Tyle na dziś. Tak się rozpędziłam, że zatrzymał mnie tylko brak drewnianych podkładek.

 

„Bolesna” twórczość

 

Czasem przypadek potrafi zupełnie pokrzyżować plany. A zjawia się najczęściej nagle i zupełnie nieoczekiwanie.  Kolejna kontuzja, która dopadła mnie wczoraj prawie zupełnie mnie unieruchomiła. Pęknięte żebro i naderwanie chrząstek międzyżebrowych – to diagnoza, a zalecenia – to przede wszystkim leki przeciwbólowe. Ketonal pomaga a w każdym razie łagodzi ból. Z moich ambitnych planów musiałam w tej sytuacji niestety zrezygnować. Prace z grabiami i sekatorem pozostały tylko w planach.
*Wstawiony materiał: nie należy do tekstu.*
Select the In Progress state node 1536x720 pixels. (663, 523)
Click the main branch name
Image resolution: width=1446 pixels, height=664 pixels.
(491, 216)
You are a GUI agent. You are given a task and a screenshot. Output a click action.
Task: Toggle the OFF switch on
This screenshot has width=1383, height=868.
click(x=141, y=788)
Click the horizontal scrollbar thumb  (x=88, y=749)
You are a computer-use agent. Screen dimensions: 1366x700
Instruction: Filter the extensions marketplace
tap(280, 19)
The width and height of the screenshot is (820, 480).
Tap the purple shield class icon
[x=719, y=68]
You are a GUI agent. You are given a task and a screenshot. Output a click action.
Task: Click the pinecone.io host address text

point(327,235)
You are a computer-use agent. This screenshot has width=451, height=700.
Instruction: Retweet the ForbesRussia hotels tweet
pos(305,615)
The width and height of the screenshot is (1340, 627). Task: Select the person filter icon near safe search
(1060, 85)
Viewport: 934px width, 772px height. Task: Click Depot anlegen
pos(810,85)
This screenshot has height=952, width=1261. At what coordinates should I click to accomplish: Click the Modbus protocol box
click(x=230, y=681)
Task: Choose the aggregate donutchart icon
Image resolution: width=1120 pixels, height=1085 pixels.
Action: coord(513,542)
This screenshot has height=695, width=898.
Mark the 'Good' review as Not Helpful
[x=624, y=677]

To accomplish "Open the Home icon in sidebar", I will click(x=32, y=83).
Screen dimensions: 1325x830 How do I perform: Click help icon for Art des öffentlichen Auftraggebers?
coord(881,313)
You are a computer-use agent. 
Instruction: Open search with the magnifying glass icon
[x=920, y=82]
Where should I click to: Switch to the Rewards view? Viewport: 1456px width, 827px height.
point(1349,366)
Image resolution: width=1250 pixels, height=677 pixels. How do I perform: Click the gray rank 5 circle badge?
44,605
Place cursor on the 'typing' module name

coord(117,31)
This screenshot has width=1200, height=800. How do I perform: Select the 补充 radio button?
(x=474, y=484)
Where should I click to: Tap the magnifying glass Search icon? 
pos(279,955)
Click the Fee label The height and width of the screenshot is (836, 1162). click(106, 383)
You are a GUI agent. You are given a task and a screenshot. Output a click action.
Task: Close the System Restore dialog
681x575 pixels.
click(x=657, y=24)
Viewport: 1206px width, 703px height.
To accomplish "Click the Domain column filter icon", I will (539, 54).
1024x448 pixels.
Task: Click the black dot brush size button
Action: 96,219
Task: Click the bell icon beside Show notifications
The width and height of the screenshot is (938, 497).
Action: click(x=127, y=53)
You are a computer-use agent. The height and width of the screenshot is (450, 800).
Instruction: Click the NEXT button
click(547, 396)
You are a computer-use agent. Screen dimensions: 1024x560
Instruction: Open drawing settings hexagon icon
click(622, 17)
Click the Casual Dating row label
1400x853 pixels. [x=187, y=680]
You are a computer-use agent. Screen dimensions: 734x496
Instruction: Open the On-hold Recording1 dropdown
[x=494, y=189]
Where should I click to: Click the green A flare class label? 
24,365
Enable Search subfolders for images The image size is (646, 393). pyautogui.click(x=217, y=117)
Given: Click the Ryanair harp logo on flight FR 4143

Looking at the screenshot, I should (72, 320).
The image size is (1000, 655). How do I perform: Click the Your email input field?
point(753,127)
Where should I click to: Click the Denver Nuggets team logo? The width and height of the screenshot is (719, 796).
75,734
A ja grzecznie na fotelu pod parasolem obsługiwana przez Rysia przesiedziałam cały dzień klejąc i lakierując wcześniej przygotowane bransoletki. I wcale mi nie było do śmiechu, zwłaszcza że każda zmiana pozycji sprawiała ból.

Niżej rezultaty dzisiejszego klejenia:

 

 

Na budce lęgowej i konarze świerkowym – w pięciolinie i nutki – ten motyw powinien zadowolić każdą melomankę.

 

 

Niebieski motyw pięknie komponuje się z wiosenną zielenią modrzewia.

 

 

Piękna koronka dodatkowo ozdobiona A. Hepburn – ta znalazła największe uznanie u Rysia. A mnie przypadła do gustu jej sesja zdjęciowa.